- Interactive map of the Jimmy's Corner area

General information
- Location: Midtown Manhattan, New York City, 140 West 44th Street
- Coordinates: 40°45′24″N 73°59′05″W﻿ / ﻿40.7567°N 73.9848°W
- Opening: 1971
- Owner: Adam Glenn

= Jimmy's Corner =

Dive bar in Times Square, Manhattan

Jimmy's Corner is a dive bar at 140 West 44th Street in the Times Square area of Midtown Manhattan, New York City. It was opened in 1971 by Jimmy Glenn, a boxing trainer and former amateur boxer, and has been operated since 2015 by his son Adam Glenn. The bar is known for its boxing memorabilia, low drink prices, and its status as one of the last remaining dive bars in Times Square.

As of 2025, the bar is the subject of a legal dispute with its landlord, the Durst Organization, over an eviction notice.

== History ==

Jimmy Glenn opened the bar in 1971 on West 44th Street, between Sixth and Seventh Avenues. Glenn was a former Golden Gloves amateur boxer who had become a boxing trainer and cutman, working with fighters including Floyd Patterson, Bobby Cassidy, Howard Davis Jr., and Terrence Alli. He also operated the Times Square Boxing Club on West 42nd Street from the late 1970s until 1993. Glenn was inducted into the New Jersey Boxing Hall of Fame in 2002 and the inaugural class of the New York State Boxing Hall of Fame in 2012.

At the time the bar opened, Times Square was known for prostitution, peep shows, and drug dealing. Glenn ran the bar with his wife Swietlana "Swannie" Garbarska until her death in 2015. Their son Adam, a Harvard Law School graduate and former corporate attorney, left his legal career to help run the bar after his mother's death.

Glenn died on May 7, 2020, aged 89, from complications of COVID-19 at NYU Langone Medical Center. The bar closed during the COVID-19 pandemic and reopened on October 4, 2021, under Adam Glenn's management. In 2022, New York City mayor Eric Adams designated August 18 as "Jimmy Glenn Day" to recognize both Glenn and the impact of Jimmy's Corner.

=== Eviction dispute ===

The building is owned by the Durst Organization. The Glenn and Durst families had a longstanding relationship dating back decades, during which time the rent remained well below market rate. As of 2025, the bar pays approximately $5,000 per month for the roughly 1000 sqft space, against an estimated market rate of $15,000.

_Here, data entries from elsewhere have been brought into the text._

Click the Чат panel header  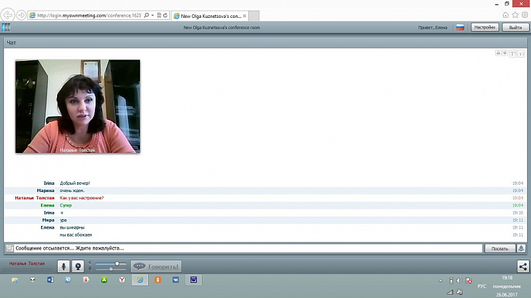click(266, 42)
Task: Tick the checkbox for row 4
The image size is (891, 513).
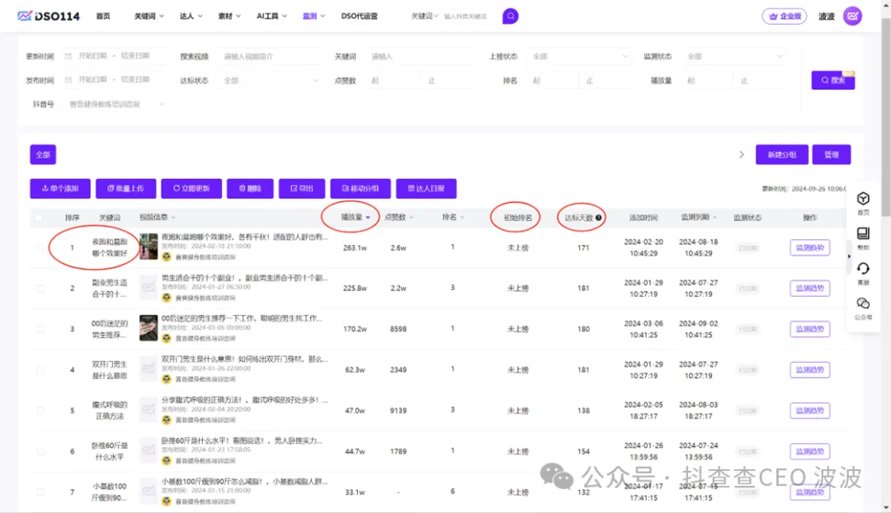Action: 40,369
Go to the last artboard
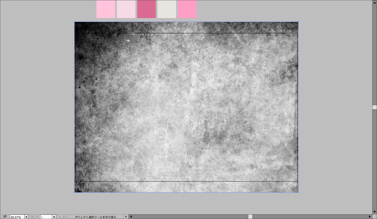Image resolution: width=377 pixels, height=219 pixels. 64,217
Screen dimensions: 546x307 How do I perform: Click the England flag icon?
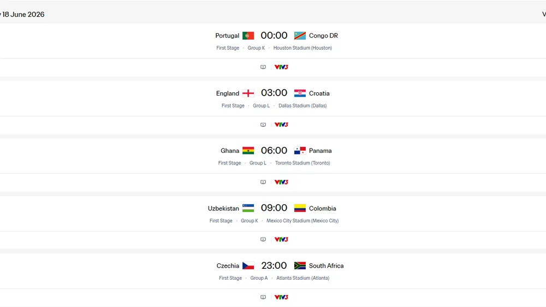tap(248, 93)
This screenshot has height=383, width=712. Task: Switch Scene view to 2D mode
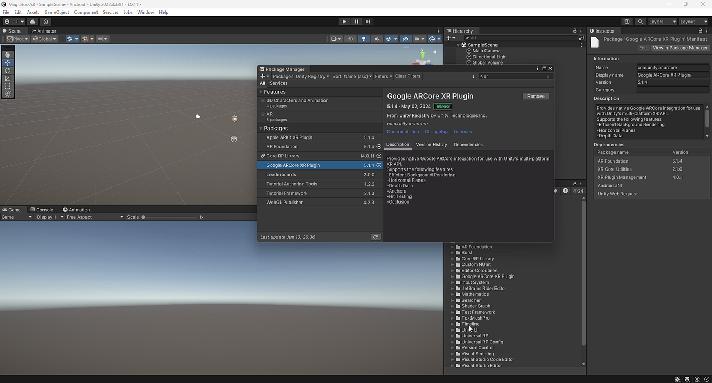click(x=350, y=38)
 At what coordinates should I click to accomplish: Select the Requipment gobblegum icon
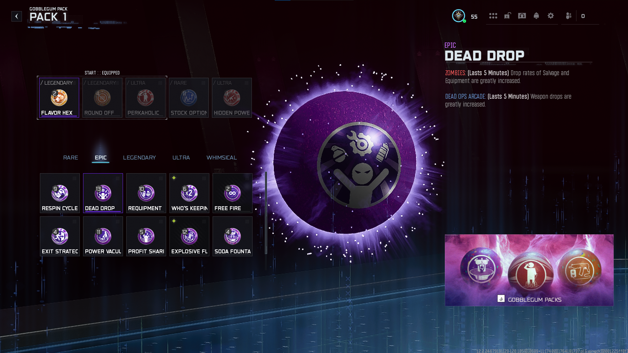[146, 193]
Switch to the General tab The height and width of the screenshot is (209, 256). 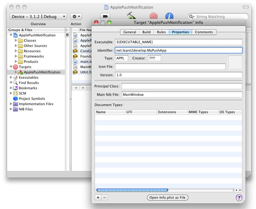coord(129,32)
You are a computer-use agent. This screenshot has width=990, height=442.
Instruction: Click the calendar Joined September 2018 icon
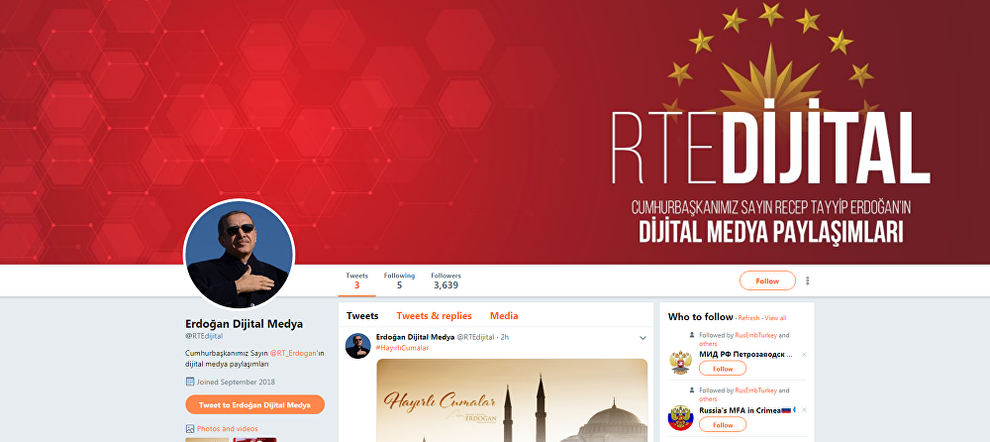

In December 2025, the Durst Organization moved to evict the bar, arguing that a provision in a lease amendment allowed termination upon the death of the original tenant, Jimmy Glenn. Adam Glenn filed a lawsuit in New York Supreme Court on December 4, 2025, alleging that his father, who had no formal education beyond seventh grade and was not represented by an attorney, did not understand the legal effect of the provision when he signed the amendment. The complaint also alleges discriminatory treatment toward Black patrons of the bar.

The Durst Organization has said it informed Glenn over a year in advance that he would need to vacate and offered $250,000 to relocate. Glenn disputes the timeline and terms described by the landlord. The bar's lease runs through 2029.

As of February 2026, a judge has temporarily halted eviction proceedings while the lawsuit is pending.

== Description ==

Jimmy's Corner occupies a narrow, 15 ft storefront. The interior is lined with framed boxing photographs, fight posters, and memorabilia collected by Jimmy Glenn over his career. The bar features a jukebox. It does not serve food.

As of 2025, a draft beer costs $3. According to Adam Glenn, a scene from the 1980 film Raging Bull was filmed at the bar.